PARA has signed up about a dozen custom-only dealers as members in the months following a change in bylaws to expand membership to custom installers who don't sell products over-the-counter.
"In the past, there was a perceived separation between PARA and CEDIA, but our members are doing more custom, and custom installers need information on basic business skills," said executive director Debra Smith.
The bylaw changes allow only "some of the highest levels" of custom-only dealers to become PARA members, she said. To exclude home-based businesses, PARA requires that installers operate a showroom, even if by appointment only. The bylaws also require members to buy some products direct from manufacturers rather than obtain product solely through distributors.
PARA isn't launching an aggressive marketing campaign to sign up custom-only members, Smith said, but "we are extending the invitation."

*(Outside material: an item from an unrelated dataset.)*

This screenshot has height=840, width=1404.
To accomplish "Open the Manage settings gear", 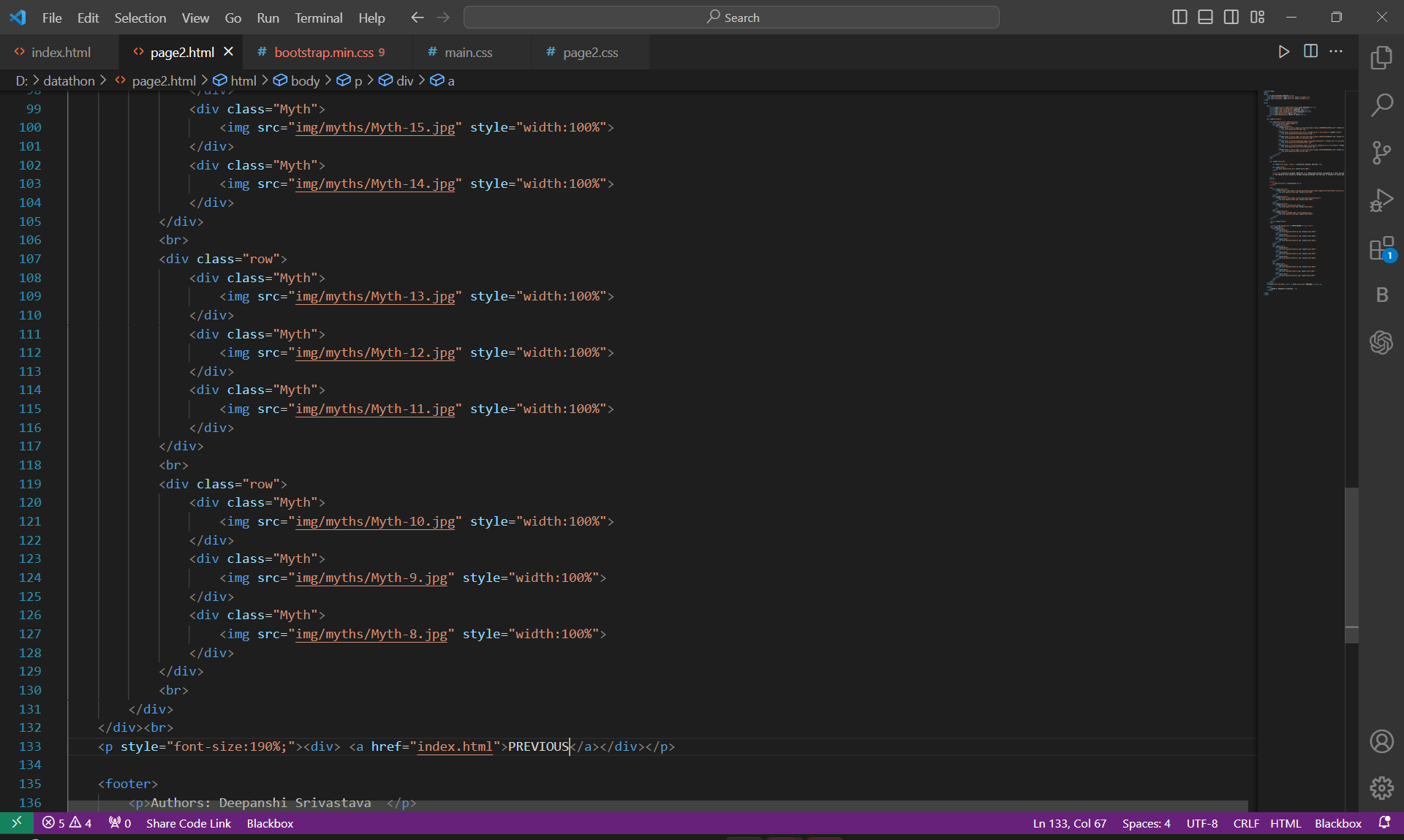I will [x=1381, y=788].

PARA president David Stollmack said the two associations have complementary missions: "CEDIA has a mission, and so does PARA, but we don't address each other's [mission] in a big way." PARA members, he said, are presidents and key management, whereas CEDIA members include installers and salespeople. Stollmack pointed out that his salespeople and installers attend the CEDIA Expo.
The two associations' annual conferences are also different, said Stollmack. PARA's conference is "positioned above the buy-sell relationship," whereas CEDIA's annual event, in addition to its educational mission, incorporates a major trade show.
PARA's embrace of custom-only dealers underscores the dramatic shift that has taken place in recent years in the A/V specialty channel. Custom sales among specialty AV dealers are rising sharply, and in recent years, some dealers have de-emphasized retail by scaling back their product selection and retail displays to devote more energy to custom.